Friday, The Meadows.
It’s Friday, 4.37 pm. None here, but me, glimpse of the savanna and that cloud. The cloud that shaped just like your face, bringing back memories; your smile, your sadness, our togetherness.
Recently, I’ve been thinking all of those memories. Is it fake? Pretense? Why I’m in doubt right now meanwhile every single time I stare you, it always disappear? I just can see both of us, me in your brown eyes and you. All of those things we’ve been through comes to mind, and none of them can assure me that you pretends. None of them. But since you told me that there’s something you hid from me, I always having that nightmare.
Wednesday, The Lobby.
it’s kinda late to having lunch, but most of everyone there. Having a leisure time like this is common, but not this day. We start talking about our worries, and when that story comes up…

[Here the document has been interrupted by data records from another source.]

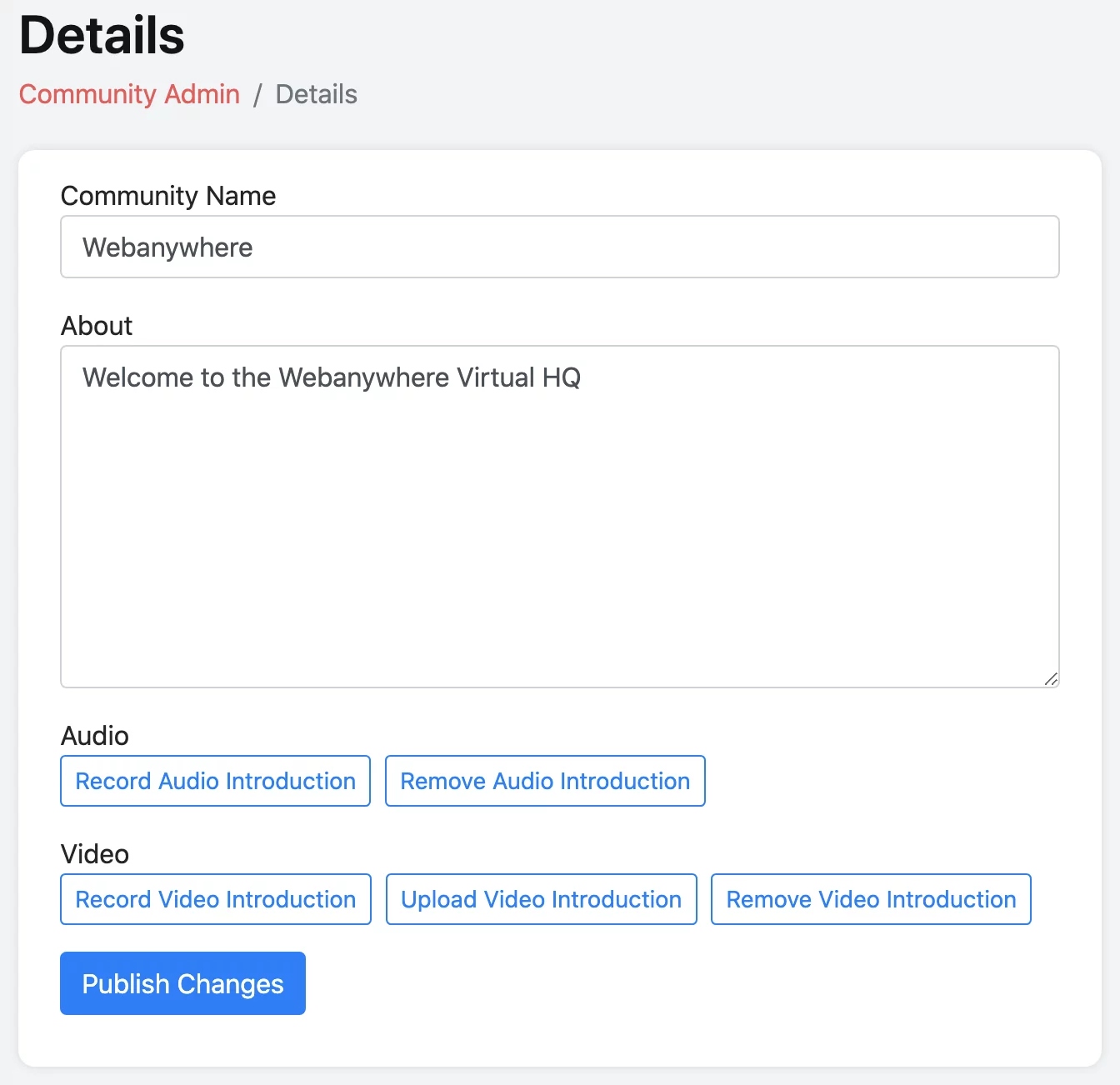Click the About field label
Screen dimensions: 1120x1085
pyautogui.click(x=97, y=326)
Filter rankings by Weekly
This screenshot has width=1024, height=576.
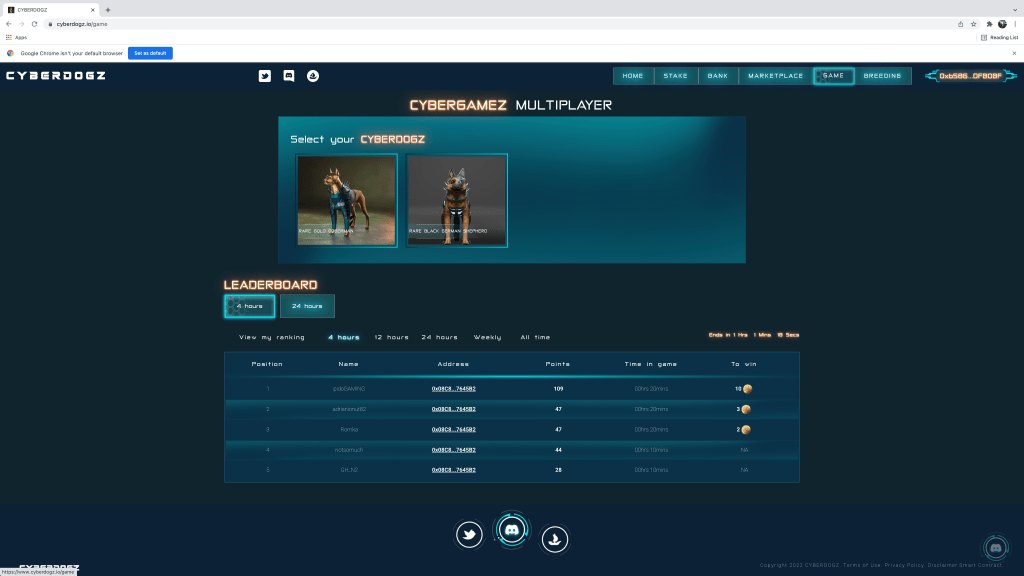[488, 337]
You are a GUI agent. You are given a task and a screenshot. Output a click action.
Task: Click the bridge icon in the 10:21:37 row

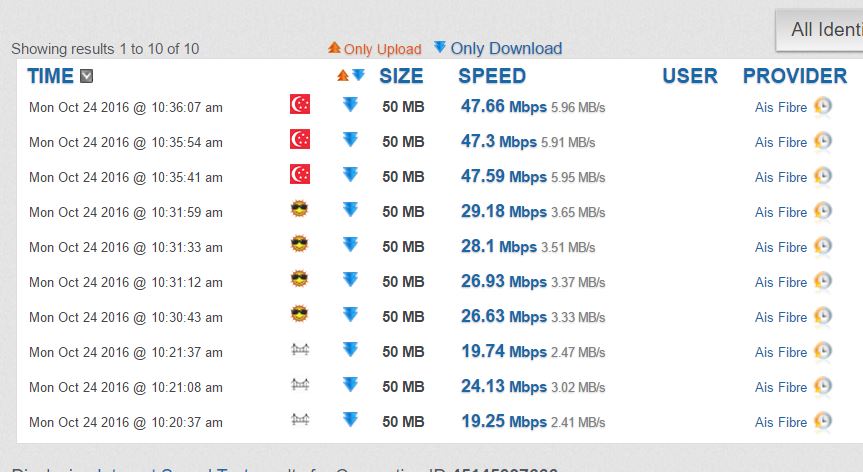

Severin: “Now, here’s my story. *noises indistinctively* If I ask her whether she likes me or not, is that wrong? What would her man think?”
June: “If I am that man, I don’t think what you’re doing is wrong. You fight for your heart.”
Severin: “Well, what if she moved her heart? What if she choose me? Am I wrong, again?”
June: “Well, it depends. Maybe he will think that you’re good enough for her, and maybe he will set her free, it’s hurt though. But I thought that he will think that you’re not wrong.”
Then, silence wrap The Lobby, nothing to talk anymore.
Artemisia: “June, let’s go to the armory. I need you there.”
June: “Okay, wait a second. I’ll catch up soon”
Wednesday, The Armory.
June: “Why here? Why are you so silence at The Lobby? Is there any problem?”
Artemisia: “Yes, there is a problem. “She” on his story might be pointing at me.”
June: “Seriously? Wow… Surprising… But, that detail? Did you do that?”
Artemisia: “Umm… y.. yeah. I did that. But not that exactly. There’s something that you didn’t know. I think he arrange that story to be similar with it. But the point is, he might be pointing at me, or maybe it is really someone else.”
June: “I hope so, it must be someone else…”
Then you tell me some detail of the story. I was terrified. If his story really, really true, and “She” was you, I might losing you. And, I still wondering, what I didn’t know.
Friday, The Meadows.
The story from Wednesday haunt me for every time I fell asleep and every time I let my mind free. This guilt… I don’t know. I think I’m the one was wrong. It’s all my fault. I didn’t see that it was me, between them, and make them apart. It is all my fault, I think so. But the thing I know, I fight for my heart, and I won’t regret it (as you told me). If this is a nightmare, I will wake up from this shallow sleep. I really love you, Artemisia.